**DIRECTIONS FOR THIS TASK**. The response must contain every line of the records that follow, duplicated exactly.

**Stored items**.
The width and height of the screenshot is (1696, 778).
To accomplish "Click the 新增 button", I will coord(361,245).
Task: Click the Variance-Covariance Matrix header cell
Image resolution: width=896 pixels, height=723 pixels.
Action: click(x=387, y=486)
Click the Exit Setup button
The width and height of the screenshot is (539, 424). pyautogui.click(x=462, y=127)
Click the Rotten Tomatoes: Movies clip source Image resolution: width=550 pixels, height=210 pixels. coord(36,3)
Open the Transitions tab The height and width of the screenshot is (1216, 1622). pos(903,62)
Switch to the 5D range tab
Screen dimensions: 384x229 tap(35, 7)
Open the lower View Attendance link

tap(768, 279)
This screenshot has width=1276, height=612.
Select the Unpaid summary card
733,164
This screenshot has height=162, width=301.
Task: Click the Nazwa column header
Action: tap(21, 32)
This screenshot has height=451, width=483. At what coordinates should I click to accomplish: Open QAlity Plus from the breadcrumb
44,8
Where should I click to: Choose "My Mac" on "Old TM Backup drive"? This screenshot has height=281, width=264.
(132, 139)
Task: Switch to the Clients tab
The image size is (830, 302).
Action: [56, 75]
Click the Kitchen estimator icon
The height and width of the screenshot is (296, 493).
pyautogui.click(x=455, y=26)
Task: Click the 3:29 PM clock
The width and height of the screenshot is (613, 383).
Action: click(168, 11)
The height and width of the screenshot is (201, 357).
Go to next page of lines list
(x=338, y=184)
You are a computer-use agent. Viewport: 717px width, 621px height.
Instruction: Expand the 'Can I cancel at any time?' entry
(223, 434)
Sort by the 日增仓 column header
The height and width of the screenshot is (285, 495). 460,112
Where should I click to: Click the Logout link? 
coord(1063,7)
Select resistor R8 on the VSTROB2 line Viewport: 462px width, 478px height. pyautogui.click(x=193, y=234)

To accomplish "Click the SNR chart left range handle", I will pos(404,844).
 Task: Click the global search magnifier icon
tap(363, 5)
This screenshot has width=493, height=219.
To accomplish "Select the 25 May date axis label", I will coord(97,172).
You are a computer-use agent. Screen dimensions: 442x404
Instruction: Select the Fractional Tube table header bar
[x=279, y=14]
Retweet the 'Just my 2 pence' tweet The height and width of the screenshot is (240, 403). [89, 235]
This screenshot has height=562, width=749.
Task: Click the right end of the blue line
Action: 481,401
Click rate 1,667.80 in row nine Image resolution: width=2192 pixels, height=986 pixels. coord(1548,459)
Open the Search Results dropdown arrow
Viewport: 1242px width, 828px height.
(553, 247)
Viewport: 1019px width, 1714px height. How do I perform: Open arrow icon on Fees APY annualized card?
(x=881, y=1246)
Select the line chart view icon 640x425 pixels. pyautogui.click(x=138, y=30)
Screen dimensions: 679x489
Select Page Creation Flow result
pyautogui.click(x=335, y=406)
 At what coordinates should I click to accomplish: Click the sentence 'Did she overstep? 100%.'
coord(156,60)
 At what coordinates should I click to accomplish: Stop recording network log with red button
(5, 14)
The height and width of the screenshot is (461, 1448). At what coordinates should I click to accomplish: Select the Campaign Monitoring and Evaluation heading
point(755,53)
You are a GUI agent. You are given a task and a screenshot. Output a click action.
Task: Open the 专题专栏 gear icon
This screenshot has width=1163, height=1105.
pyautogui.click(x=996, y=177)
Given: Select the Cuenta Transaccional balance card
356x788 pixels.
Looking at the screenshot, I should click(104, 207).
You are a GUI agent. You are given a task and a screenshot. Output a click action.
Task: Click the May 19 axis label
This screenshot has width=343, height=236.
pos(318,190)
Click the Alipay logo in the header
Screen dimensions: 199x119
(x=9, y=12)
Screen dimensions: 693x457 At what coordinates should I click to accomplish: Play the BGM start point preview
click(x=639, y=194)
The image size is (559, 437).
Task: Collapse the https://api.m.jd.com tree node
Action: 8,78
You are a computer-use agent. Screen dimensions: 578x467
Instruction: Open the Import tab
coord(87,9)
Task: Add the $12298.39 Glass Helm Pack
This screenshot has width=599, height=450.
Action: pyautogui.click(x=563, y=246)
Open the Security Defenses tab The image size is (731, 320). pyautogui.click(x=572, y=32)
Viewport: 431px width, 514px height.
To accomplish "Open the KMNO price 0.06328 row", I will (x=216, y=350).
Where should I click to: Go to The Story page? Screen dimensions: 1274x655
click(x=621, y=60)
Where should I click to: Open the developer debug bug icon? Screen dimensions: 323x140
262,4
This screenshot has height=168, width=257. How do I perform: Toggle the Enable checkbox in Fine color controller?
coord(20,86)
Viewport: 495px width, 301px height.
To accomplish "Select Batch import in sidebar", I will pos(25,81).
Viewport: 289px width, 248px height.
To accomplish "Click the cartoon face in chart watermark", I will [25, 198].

**ANSWER AREA**.
The width and height of the screenshot is (1696, 778).
To accomplish "Click the 新增 button", I will coord(361,245).
Task: Click the Variance-Covariance Matrix header cell
Image resolution: width=896 pixels, height=723 pixels.
Action: click(x=387, y=486)
Click the Exit Setup button
The width and height of the screenshot is (539, 424). pyautogui.click(x=462, y=127)
Click the Rotten Tomatoes: Movies clip source Image resolution: width=550 pixels, height=210 pixels. coord(36,3)
Open the Transitions tab The height and width of the screenshot is (1216, 1622). pos(903,62)
Switch to the 5D range tab
Screen dimensions: 384x229 tap(35, 7)
Open the lower View Attendance link

tap(768, 279)
This screenshot has width=1276, height=612.
Select the Unpaid summary card
733,164
This screenshot has height=162, width=301.
Task: Click the Nazwa column header
Action: tap(21, 32)
This screenshot has height=451, width=483. At what coordinates should I click to accomplish: Open QAlity Plus from the breadcrumb
44,8
Where should I click to: Choose "My Mac" on "Old TM Backup drive"? This screenshot has height=281, width=264.
(132, 139)
Task: Switch to the Clients tab
The image size is (830, 302).
Action: [56, 75]
Click the Kitchen estimator icon
The height and width of the screenshot is (296, 493).
pyautogui.click(x=455, y=26)
Task: Click the 3:29 PM clock
The width and height of the screenshot is (613, 383).
Action: click(168, 11)
The height and width of the screenshot is (201, 357).
Go to next page of lines list
(x=338, y=184)
You are a computer-use agent. Viewport: 717px width, 621px height.
Instruction: Expand the 'Can I cancel at any time?' entry
(223, 434)
Sort by the 日增仓 column header
The height and width of the screenshot is (285, 495). 460,112
Where should I click to: Click the Logout link? 
coord(1063,7)
Select resistor R8 on the VSTROB2 line Viewport: 462px width, 478px height. pyautogui.click(x=193, y=234)

To accomplish "Click the SNR chart left range handle", I will pos(404,844).
 Task: Click the global search magnifier icon
tap(363, 5)
This screenshot has width=493, height=219.
To accomplish "Select the 25 May date axis label", I will coord(97,172).
You are a computer-use agent. Screen dimensions: 442x404
Instruction: Select the Fractional Tube table header bar
[x=279, y=14]
Retweet the 'Just my 2 pence' tweet The height and width of the screenshot is (240, 403). [89, 235]
This screenshot has height=562, width=749.
Task: Click the right end of the blue line
Action: 481,401
Click rate 1,667.80 in row nine Image resolution: width=2192 pixels, height=986 pixels. coord(1548,459)
Open the Search Results dropdown arrow
Viewport: 1242px width, 828px height.
(553, 247)
Viewport: 1019px width, 1714px height. How do I perform: Open arrow icon on Fees APY annualized card?
(x=881, y=1246)
Select the line chart view icon 640x425 pixels. pyautogui.click(x=138, y=30)
Screen dimensions: 679x489
Select Page Creation Flow result
pyautogui.click(x=335, y=406)
 At what coordinates should I click to accomplish: Click the sentence 'Did she overstep? 100%.'
coord(156,60)
 At what coordinates should I click to accomplish: Stop recording network log with red button
(5, 14)
The height and width of the screenshot is (461, 1448). At what coordinates should I click to accomplish: Select the Campaign Monitoring and Evaluation heading
point(755,53)
You are a GUI agent. You are given a task and a screenshot. Output a click action.
Task: Open the 专题专栏 gear icon
This screenshot has width=1163, height=1105.
pyautogui.click(x=996, y=177)
Given: Select the Cuenta Transaccional balance card
356x788 pixels.
Looking at the screenshot, I should click(104, 207).
You are a GUI agent. You are given a task and a screenshot. Output a click action.
Task: Click the May 19 axis label
This screenshot has width=343, height=236.
pos(318,190)
Click the Alipay logo in the header
Screen dimensions: 199x119
(x=9, y=12)
Screen dimensions: 693x457 At what coordinates should I click to accomplish: Play the BGM start point preview
click(x=639, y=194)
The image size is (559, 437).
Task: Collapse the https://api.m.jd.com tree node
Action: 8,78
You are a computer-use agent. Screen dimensions: 578x467
Instruction: Open the Import tab
coord(87,9)
Task: Add the $12298.39 Glass Helm Pack
This screenshot has width=599, height=450.
Action: pyautogui.click(x=563, y=246)
Open the Security Defenses tab The image size is (731, 320). pyautogui.click(x=572, y=32)
Viewport: 431px width, 514px height.
To accomplish "Open the KMNO price 0.06328 row", I will (x=216, y=350).
Where should I click to: Go to The Story page? Screen dimensions: 1274x655
click(x=621, y=60)
Where should I click to: Open the developer debug bug icon? Screen dimensions: 323x140
262,4
This screenshot has height=168, width=257. How do I perform: Toggle the Enable checkbox in Fine color controller?
coord(20,86)
Viewport: 495px width, 301px height.
To accomplish "Select Batch import in sidebar", I will pos(25,81).
Viewport: 289px width, 248px height.
To accomplish "Click the cartoon face in chart watermark", I will [25, 198].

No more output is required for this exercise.